Document passage:
= = = = =
In April 2015, Mino appeared in the Mnet rap survival program Show Me the Money 4 as a member of "Team Zipal" competing under Zico and Paloalto. He finished the show as the series runner-up behind rapper Basick. Through the program, Mino released numerous singles including Fear, Turtle Ship, Moneyflow, and Okey Dokey. Namely, the single "Fear", featuring labelmate senior Big Bang's Taeyang, went on to becoming one of the best-selling singles of the year, as well as the best-selling single ever in any Show Me the Money series. "Fear" went on to earning Mino the Discovery of the Year (Hip Hop) award at the Gaon Chart K-Pop Awards, and a nomination for the Hot Trend Award at the MelOn Music Awards.

In September 2016, Mino and labelmate Bobby of iKon was formed as the project sub-unit, MOBB. Together, they released a four-track single album titled The Mobb, with the double A-side singles, "Full House" and "Hit Me" on September 9. The Hip-hop duo's success earned them the Best Hip-Hop/Rap Artist at the Seoul Music Awards. Ahead of their release, Mino also released the digital single, "Body" on September 8. "Body" peaked at number 13 on the Gaon Digital Chart and number 4 on the Billboard World Digital Songs Chart.
= = = = =
Exercise tasks:
1. In the passage on Mino's music career, what earned Mino the Discovery of the Year (Hip Hop) award at the Gaon Chart K-Pop Awards?
2. Write the next paragraph of the passage on Mino's music career, starting after its final sentence.
The rows that come next aren't needed for any of this work.

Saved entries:
= = = = =
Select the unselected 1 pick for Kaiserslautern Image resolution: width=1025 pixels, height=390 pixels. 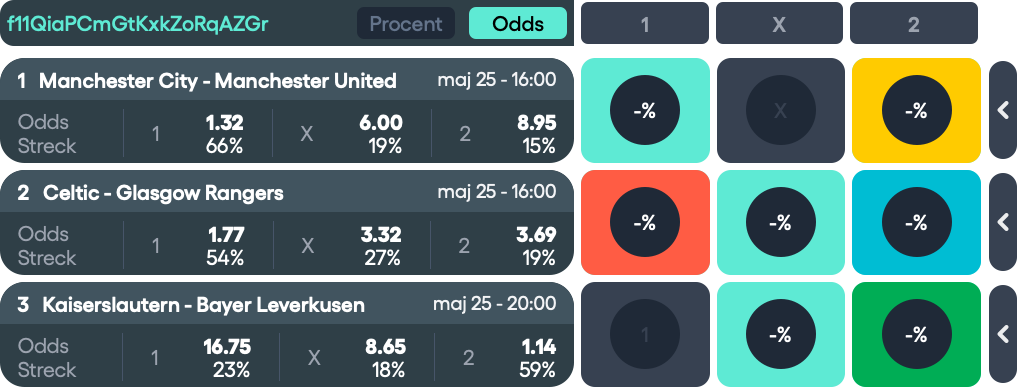[x=645, y=334]
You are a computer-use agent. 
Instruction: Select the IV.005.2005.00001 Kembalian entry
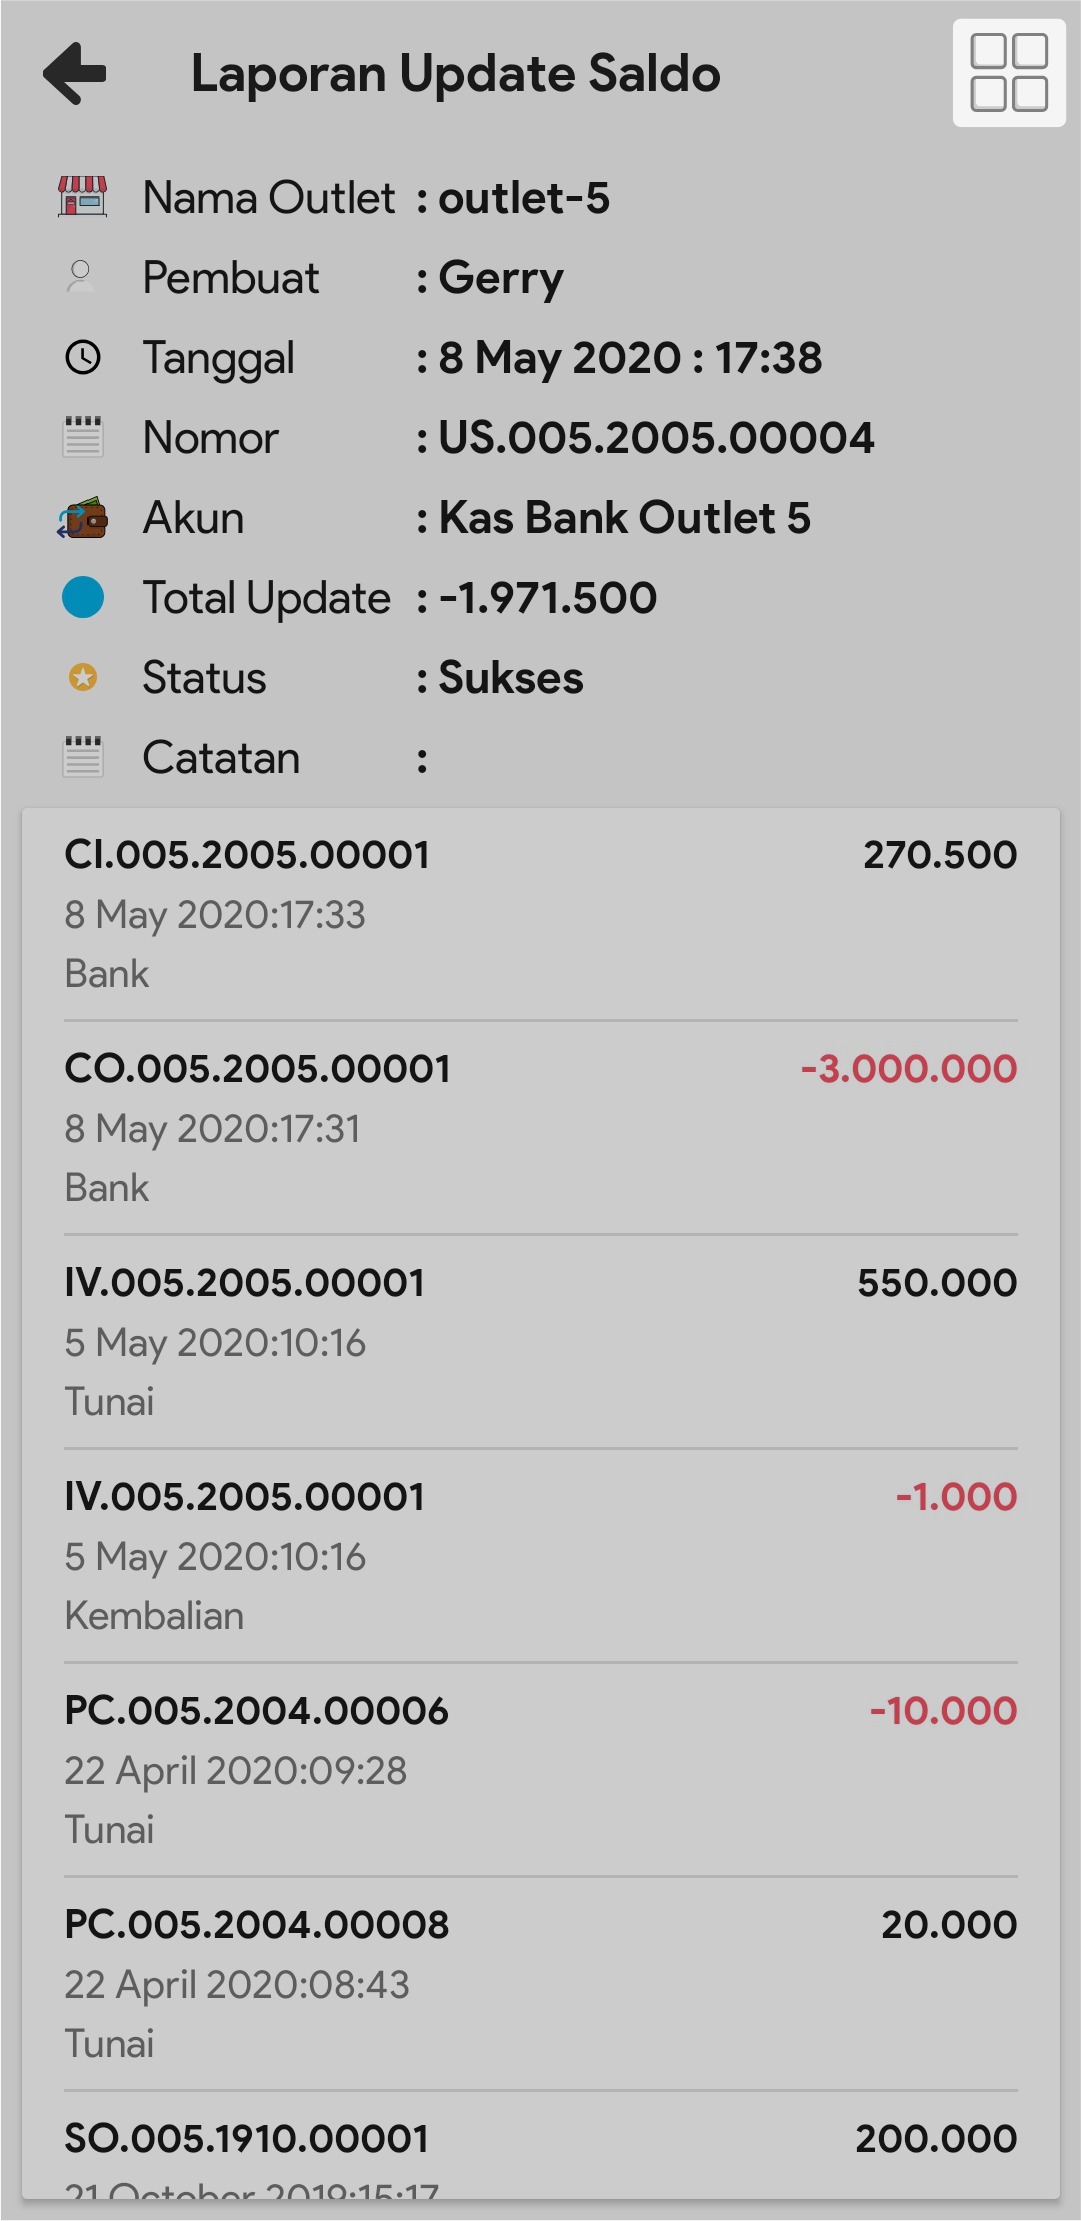tap(540, 1555)
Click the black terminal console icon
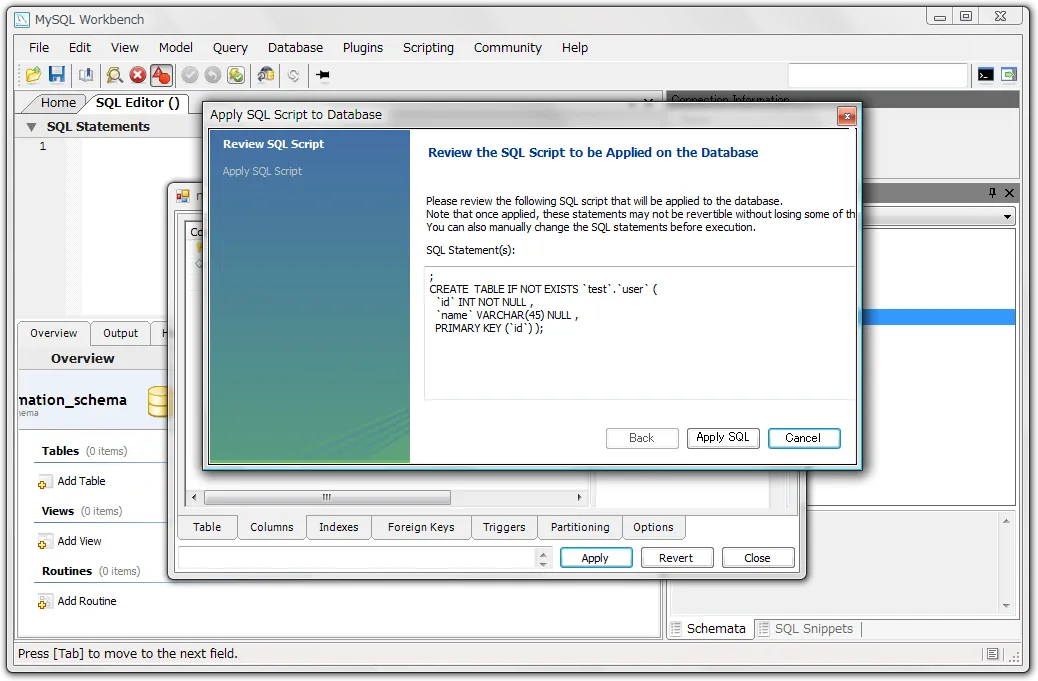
= = = = =
Your responses:
1. His single "Fear," which featured Big Bang's Taeyang and was released through Show Me the Money 4, earned Mino that award. The same single also brought him a nomination for the Hot Trend Award at the MelOn Music Awards.

2.
Through the MBC variety program, Infinite Challenge, Mino was cast for the show's "Hip hop & History Special" alongside Zico, Bewhy, Dok2, Gaeko and DinDin. He partnered with the comedian Haha to create a single that fused hip hop with the history of South Korea. Ultimately, that collaboration led to the single "Shoot", which peaked at number 3 on the Gaon Digital chart.

Outside of music, in January 2017, Mino joined the cast of tvN variety program, New Journey to the West alongside Kyuhyun of Super Junior from season 2.5 onward. His appearance on the show marked his first-ever fixed regular appearance on a television series since his debut. Mino went on to obtaining the infamous names Song Mojiri and Song Garak. On December 5, 2017, Mino appeared on tvN cooking variety program, Kang's Kitchen, a spin-off variety show of New Journey to the West, as a cast member.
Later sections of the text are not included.